Early September, she suddenly lost weight, and the vet diagnosed a lymphoma; so then it was a case of nursing her through the last weeks, where she got totally pampered, offered all sorts of treat-food (with plenty of leavings for the others to hoover up), and getting stay-on-the-bed privilege, as she would now just curl up and sleep through the night. On Monday, she was still happily wandering around, even going out to drink rainwater from plant saucers and then bask in the sun in the greenhouse; Tuesday, she had no appetite, and when she crawled off the bed, fell and just lay there, so it was, alas, time to say goodbye.

In those last weeks, it was hard to remember that this elegant, if scrawny, cat who could just sit hunched up on my forearm had been quite the great chubby lump in her younger days

Sunday, November 01, 2020

October cycling

On the summer bike starting at 3553.7, and ending at 3583.1, and winter bike from 17251.2 to 17313.5 for a total of 91.6 (YTD 2110), with a small number of drop-outs from a loose connection on the latter, maybe up to 1/2 a mile. The weather stayed mild all month, but was generally windy and wet, so the run of riding every day that started on the Bank Holiday weekend came to a stop.

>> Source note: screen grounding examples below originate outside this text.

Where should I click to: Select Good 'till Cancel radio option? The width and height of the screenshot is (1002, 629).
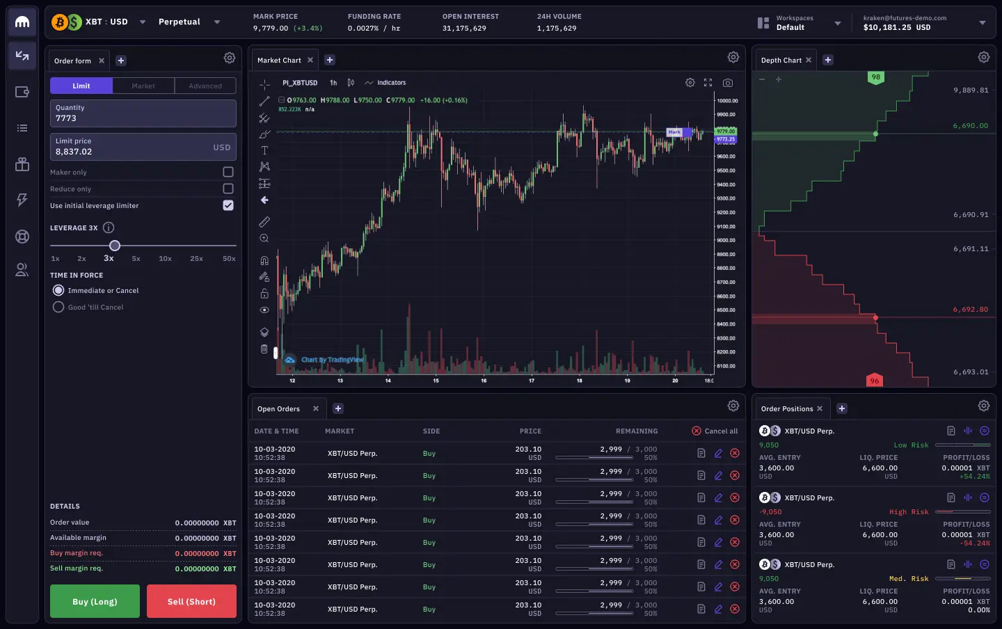[58, 307]
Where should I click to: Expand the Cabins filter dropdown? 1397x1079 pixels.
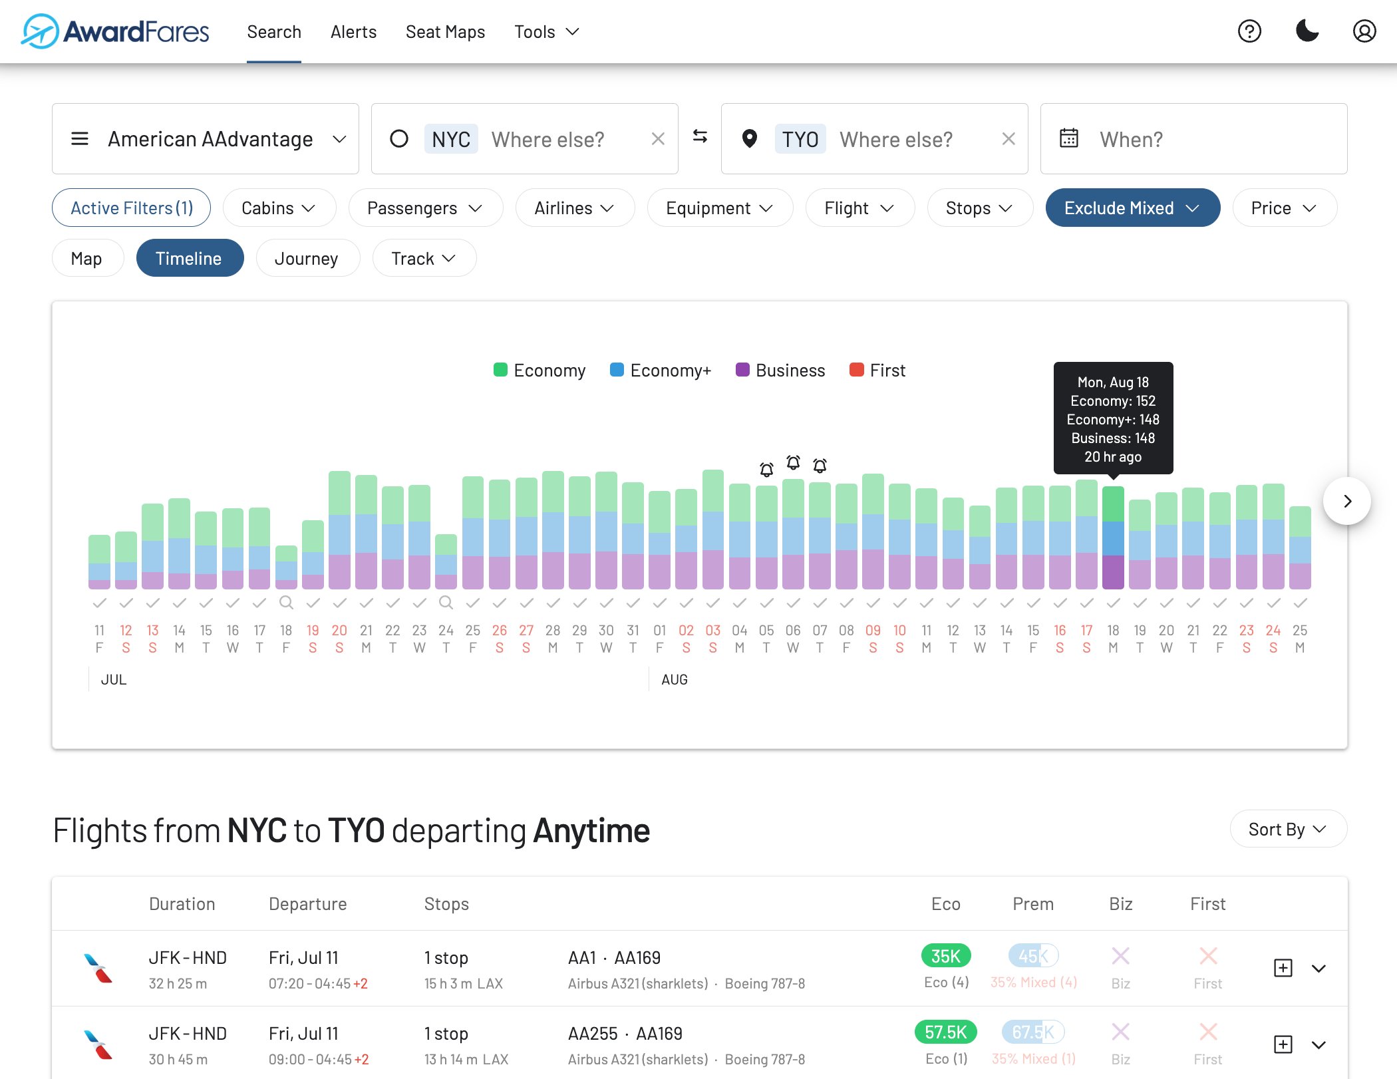point(279,208)
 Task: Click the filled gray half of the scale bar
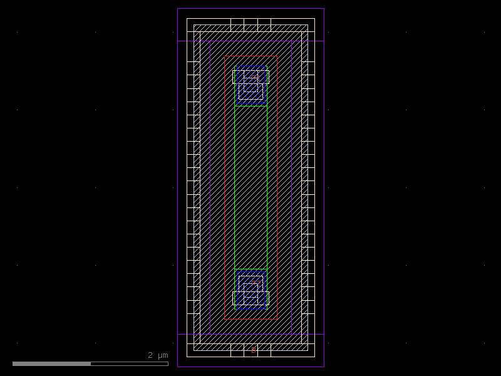[x=51, y=363]
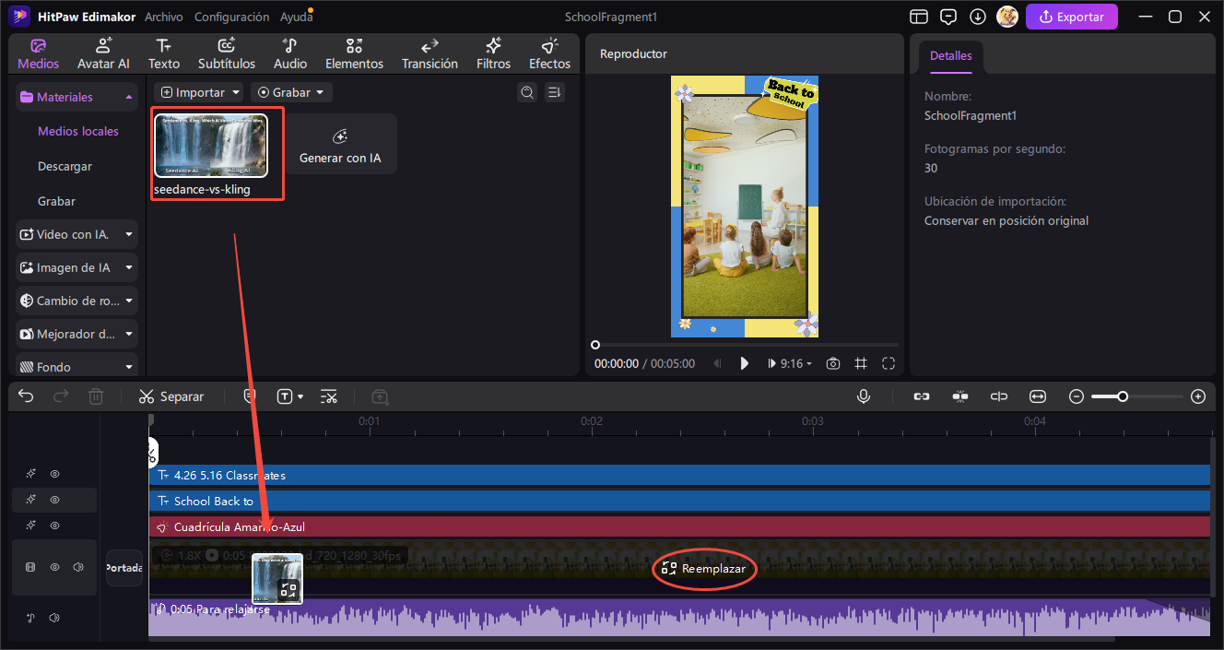The image size is (1224, 650).
Task: Click the Exportar button
Action: tap(1072, 16)
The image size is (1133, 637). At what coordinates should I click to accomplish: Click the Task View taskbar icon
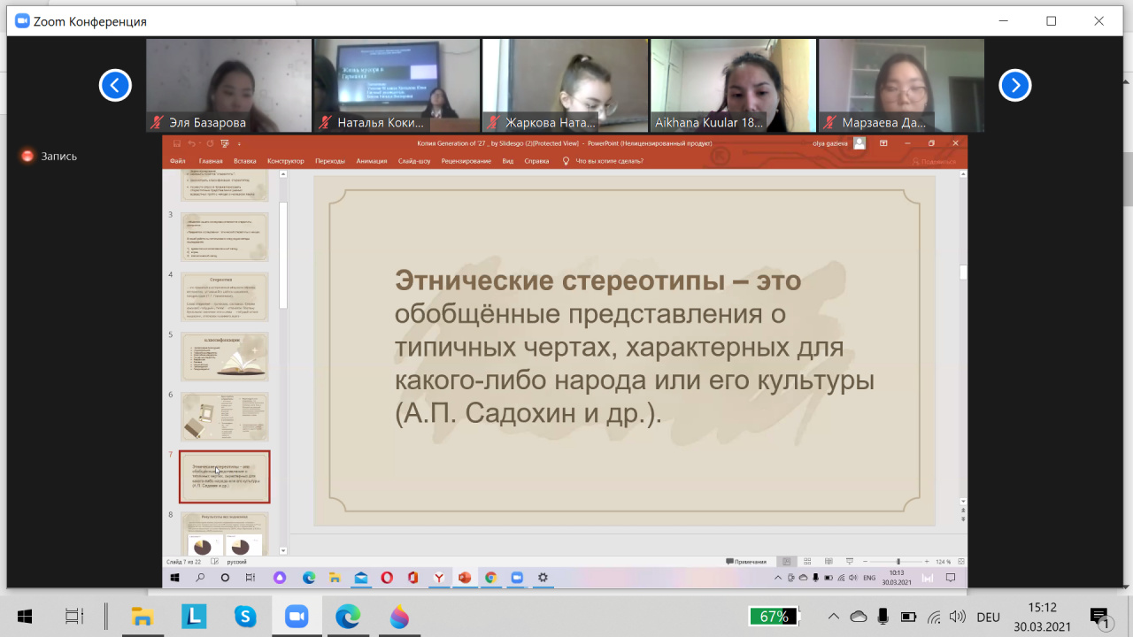coord(75,617)
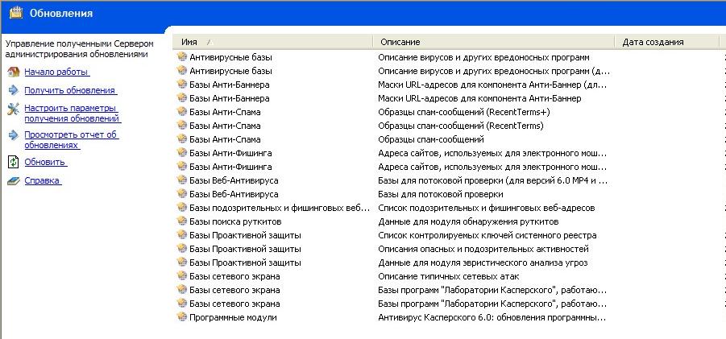
Task: Click the Updates header calendar icon
Action: 15,13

This was almost all going somewhere (market, dentist) miles; fortunately I managed to stay dry apart from the very last day of the month, doing a resupply run ahead of the coming lockdown, where it went from vaguely spitting to absolutely tipping it down in the last couple of miles of the return leg.

While I again managed more miles this month than the same time last year (just), November is not April, so any rides for exercise will be limited -- probably shan't get to see the new Abbey bridge until almost Christmas.